Похождения Эрики Ремингтон

"200 ударов в минуту" в Московском музее современного искусства

Выставка история

Фото: Глеб Щелкунов, Коммерсантъ

Спецкорреспондент "Ъ" Анна Наринская придумала выставку о печатной машинке, ее истории и разнообразной литературе, окружающей забытое всеми устройство. Печатные буквы разбирал ВАЛЕНТИН ДЬЯКОНОВ.

"200 ударов в минуту" — это в первую очередь остроумно придуманное сотрудничество очень разных музеев. Основная масса экспонатов родилась из встречи Политехнического с Литературным: собственно пишмашинки и черновики писателей. Затем в игру включаются и другие организации, от музея-заповедника Ясная Поляна до общества "Мемориал", которое играет здесь важнейшую роль: лейтмотив передачи и тиражирования запрещенной литературы не то чтобы главный, но, понятное дело, очень важный в нашей локальной истории индивидуального печатного слова. Наконец, эта встреча многочисленных артефактов еще и оформлена как надо. Архитекторы Кирилл Асс и Надя Корбут в сотрудничестве с дизайнером Игорем Гуровичем создали не столько выставку, сколько тотальную инсталляцию, в которой фактура и графика печатного листа важна и как исторический источник, и как произведение искусства. Благо что шрифты и дизайн пишущих машинок для нас находятся на дистанции, автоматически превращающей их в скелеты ископаемых — одновременно и динозавров, и их следы.

Кроме того, на выставке есть и современное искусство, аккуратно вставленное в общее повествование. Александр Бродский показывает пишмашинку из глины, вместо клавиш — поганки: отличная метафора технологии передачи информации, от которой давно отказались. "Ремингтоны" и "Эрики" действительно поросли быльем, уступив место сначала клавиатурам, а потом тачскринам. И прогресс в данном случае вызывает не столько радость, сколько ужас. Согласно приводимой на выставке статистике, средняя длина текстов с повсеместным распространением печатных машинок увеличилась на двадцать процентов. Страшно подумать, какой скачок совершило распространение печатного слова с изобретением интернета. Насколько больше стало букв? Тысяча, миллион процентов по сравнению с эрой "Эрики"?
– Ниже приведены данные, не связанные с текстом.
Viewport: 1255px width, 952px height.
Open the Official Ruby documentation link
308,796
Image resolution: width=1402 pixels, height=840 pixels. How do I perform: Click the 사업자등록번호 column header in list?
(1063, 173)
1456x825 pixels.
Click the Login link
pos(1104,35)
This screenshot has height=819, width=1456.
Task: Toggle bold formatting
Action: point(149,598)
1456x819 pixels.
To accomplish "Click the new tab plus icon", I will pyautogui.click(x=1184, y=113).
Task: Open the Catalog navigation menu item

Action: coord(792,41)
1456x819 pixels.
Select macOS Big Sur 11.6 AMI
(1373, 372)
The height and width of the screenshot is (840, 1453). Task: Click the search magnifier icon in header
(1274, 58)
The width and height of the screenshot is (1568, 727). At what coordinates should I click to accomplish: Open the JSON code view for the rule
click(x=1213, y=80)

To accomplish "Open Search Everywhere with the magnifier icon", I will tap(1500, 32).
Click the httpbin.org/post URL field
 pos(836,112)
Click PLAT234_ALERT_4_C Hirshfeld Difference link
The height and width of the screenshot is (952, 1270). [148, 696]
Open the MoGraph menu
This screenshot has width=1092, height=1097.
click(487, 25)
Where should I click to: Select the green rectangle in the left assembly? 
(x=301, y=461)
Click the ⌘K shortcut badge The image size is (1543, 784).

Отметим и безупречную внутреннюю логику выставки. Начав с инсталляции высотой четыре метра, где на полочках стоят машинки из Политеха, мы двигаемся через эпохи и типы бытования печатного текста. Отдельный зал посвящен роману Василия Гроссмана "Жизнь и судьба", изъятому КГБ за слишком смелые параллели между сталинизмом и нацизмом. Здесь, правда, экспозиционная форма торжествует над содержанием: листы расположены на громадном квадратном стенде так, что прочесть можно только те, что по краям. Метафора понятна (недоступность шедевра для современников), но навязчива. От запрещенной литературы мы двигаемся к вынужденному самиздату — Иосифу Бродскому, советским правозащитникам, красивейшим самодельным книжечкам Николая Глазкова. Затем знакомимся с образчиками графики и музыки, созданными при помощи печатной машинки,— сочинениями Дмитрия Александровича Пригова и композитора Алексея Айги. Глиняная машинка с грибами замыкает круговой маршрут.

Есть несколько моментов, которые, пожалуй, могли бы быть более выпуклыми. Существует принципиальная разница между рукописью, которая идет в печать и обзаводится (супер)обложкой, и рукописью, которая становится тайным знанием, объектом обмена и передачи вне официальной экономики и политики. Авторы выставки это знают, проговаривают в текстах, но показать не могут. Умеренный, минималистичный стиль выставки не позволяет архитекторам делать драматичные жесты, хотя множество сюжетов так и напрашивается на что-нибудь яркое. Понятно, что сейчас опубликовано все, что показано на выставке, включая черновые варианты хрестоматийных стихов Александра Твардовского и Корнея Чуковского, но, наверное, было бы нелишним подчеркнуть временную разницу между разными путями черновиков к читателям. И наконец, за кадром остается тот факт, что печатная машинка — лишь очередной, и довольно краткий, этап эволюции взаимоотношений между голосом и письмом, осмысленных еще у Платона. Отдавая слово машине, мы отдаем ей память, но лишаемся тела, отчего человечество уже две с половиной тысячи лет страдает тоской, описанной у Мандельштама: "И пишущих машин простая сонатина — лишь тень сонат могучих тех". Чем проще напечатать слово, тем легче и забыть или отказаться от него — под давлением и без.